▶ _Selected text_
Can somebody please write a greasemonkey script that removes all "metafilter: [insert echolalia here]" comments?
posted by srboisvert at 1:28 AM on February 8, 2007


Oh, wow.

Does she come in six-packs or something? Whew.
posted by pax digita at 4:38 AM on February 8, 2007


matteo, Gavin Newsom's her cousin. She's single, but engaged, I believe, to the extraordinarily talented Bill Calahan.
posted by dobbs at 5:40 AM on February 8, 2007


A disappointment? Hardly. I absotootly love Ys
As a musician and someone listens to a variety of music (including industrial and death metal), I lurves this album. One of the few albums with 10+ minute songs that I don't even notice the length. So bugger off, all you blow hards.
posted by Chocomog at 5:55 AM on February 8, 2007


unsane, see previous.
posted by Ambrosia Voyeur at 8:52 PM PST on February 7 [+] [!]


Ummm, 'shreiking' chick with harp who sounds like Bjorke and is liked by people with a taste for Zappa. Still not clicking.
posted by unSane at 5:59 AM on February 8, 2007


Metafilter: [insert echolalia here]
posted by unSane at 6:02 AM on February 8, 2007 [2 favorites]


"So bugger off, all you blow hards."

(Word and element locating data)
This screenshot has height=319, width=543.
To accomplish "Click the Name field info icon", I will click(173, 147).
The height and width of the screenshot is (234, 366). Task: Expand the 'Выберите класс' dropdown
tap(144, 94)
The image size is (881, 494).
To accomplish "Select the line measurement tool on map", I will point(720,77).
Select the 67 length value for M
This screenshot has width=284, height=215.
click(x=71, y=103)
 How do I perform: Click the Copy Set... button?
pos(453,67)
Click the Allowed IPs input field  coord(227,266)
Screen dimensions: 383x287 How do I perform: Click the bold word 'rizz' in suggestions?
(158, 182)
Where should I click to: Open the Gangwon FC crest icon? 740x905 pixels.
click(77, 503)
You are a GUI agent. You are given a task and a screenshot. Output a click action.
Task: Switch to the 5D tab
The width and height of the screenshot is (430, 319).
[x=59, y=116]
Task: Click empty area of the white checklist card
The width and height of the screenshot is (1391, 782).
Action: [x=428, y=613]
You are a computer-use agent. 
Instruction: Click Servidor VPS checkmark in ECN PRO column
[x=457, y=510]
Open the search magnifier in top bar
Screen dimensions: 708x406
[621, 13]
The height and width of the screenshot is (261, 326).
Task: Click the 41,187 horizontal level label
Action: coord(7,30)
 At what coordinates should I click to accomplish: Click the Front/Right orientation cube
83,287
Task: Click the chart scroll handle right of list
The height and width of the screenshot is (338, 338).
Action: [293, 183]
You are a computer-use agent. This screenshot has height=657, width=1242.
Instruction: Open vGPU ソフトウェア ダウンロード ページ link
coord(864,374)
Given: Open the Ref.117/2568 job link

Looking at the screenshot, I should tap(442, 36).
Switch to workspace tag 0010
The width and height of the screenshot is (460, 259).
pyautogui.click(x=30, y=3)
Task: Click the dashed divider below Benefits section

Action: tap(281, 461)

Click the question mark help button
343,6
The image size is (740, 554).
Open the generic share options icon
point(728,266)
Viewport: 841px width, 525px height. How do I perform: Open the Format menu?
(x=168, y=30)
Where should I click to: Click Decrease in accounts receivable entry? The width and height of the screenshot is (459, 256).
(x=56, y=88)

▶ _Do this_
In the comment thread, list each distinct username that follows "posted by", in the order each first appears.

▶ _Written response_
srboisvert
pax digita
dobbs
Chocomog
Ambrosia Voyeur
unSane